Inside Supply Management Magazine

Navigating the New World Order in Trade

May 28, 2019

The trade war between the U.S. and China is dominating business and economic news, but supply management professionals mustn’t get too focused on Washington and Beijing. That’s because developing and implementing a supply chain strategy and operating model requires (1) knowing which countries will generate labor and purchasing power in the coming decades and (2) having the digital dexterity to take competitive advantage.

Tom Enright, vice president in supply chain research for the retail industry at Gartner, the Stamford, Connecticut-based global research and advisory firm, said that while the U.S.-China tariff tit-for-tat will likely be a “long, slow and painful process,” it’s just one of several international economic and demographics trends that will impact procurement and logistics. “The world is changing (regarding) where wealth is distributed, where wealth is orientated, where people live, and where workers will come from,” he said. “And it's also going to change the whole definition of (supply management) organizations and their networks going forward. Companies will need to work more closely together to take advantage of these big shifts.”

In his session, “How Global Shifts in International Trade Will Require New Supply Chain Operating Models,” at the Gartner Supply Chain Executive Conference 2019 two weeks ago in Phoenix, Enright said the issue goes far beyond trade agreements and tariffs. The U.S.-China conflict is the immediate concern, however, with many surveys indicating that China is among the top three sourcing countries for almost all U.S. companies, especially those in the apparel and electronics industries.

Enright said an immediate impact is the emergence of Vietnam as a sourcing destination. “Vietnam is very much deliberately strategically targeting the disruption in China and setting itself up as an alternative,” he said. “A French investment bank did a survey of seven countries in (the Asia-Pacific) region, looking at labor costs, education levels (and the like).
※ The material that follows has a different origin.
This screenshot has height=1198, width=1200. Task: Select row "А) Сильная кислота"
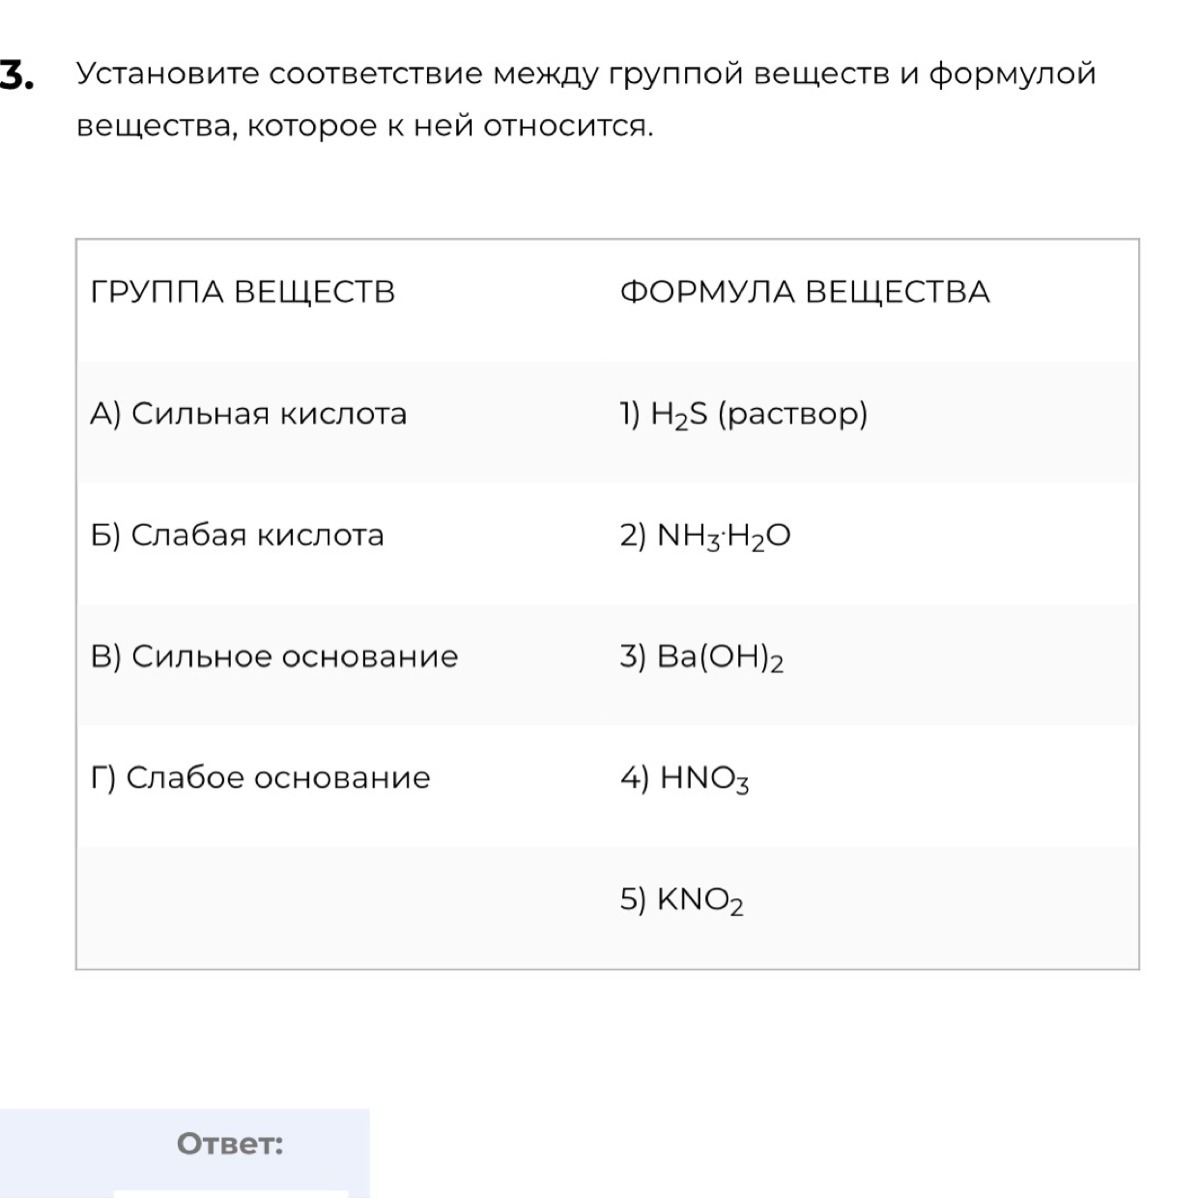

Vietnam was, by some considerable distance, the most well-equipped country to take some of the sourcing away from China. So, we're going to see a battle between China and other countries in that area, not just between China and the U.S.”

However, what Enright called his “aha” piece of information is that the world is, as he put it, “running out of workers,” meaning that, since 2012, the global population not working has grown at a faster rate than the number of people who are. The biggest worker declines are in the U.S., Europe and Asia; the biggest areas of growth are in Africa and Southeast Asia. That worker-population shift is one of the dynamics in the Emerging 7 countries (China, India, Brazil, Mexico, Russia, Indonesia and Turkey) gaining more of the world’s purchasing power by 2045, he said.
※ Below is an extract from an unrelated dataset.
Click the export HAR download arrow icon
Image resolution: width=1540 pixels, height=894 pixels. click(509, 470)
Such trends put a greater emphasis on demand forecasting, which has traditionally been a challenge for many businesses. Enright said that, in the last 20 years, Gartner researchers have found no improvement on companies’ ability to improve demand-forecasting accuracy. He identified five factors — competitor pricing, shipping/return policy, demand transfer, social commentary and weather data — to add to demand-forecasting algorithms to “recreate the environment in which historical sales occurred” and produce more accurate results.
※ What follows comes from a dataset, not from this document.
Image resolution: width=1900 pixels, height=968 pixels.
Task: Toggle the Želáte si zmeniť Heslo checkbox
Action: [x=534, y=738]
Using machine learning to improve forecasting accuracy is one objective in the digital dexterity that organizations will need to navigate a new world order in trade, Enright said. It means creating a new workforce in which humans and machines work together to take control of a company’s supply chain network. “No, robots are not going to take over the world,” Enright said. “They are going to take over the part of the world that is right for them to do so, and I think that many organizations are already feeling comfortable about that concept. … We have a concert of human and AI (artificial intelligence) symbiosis, where both elements are better together than alone. It’s a case of collaboration.”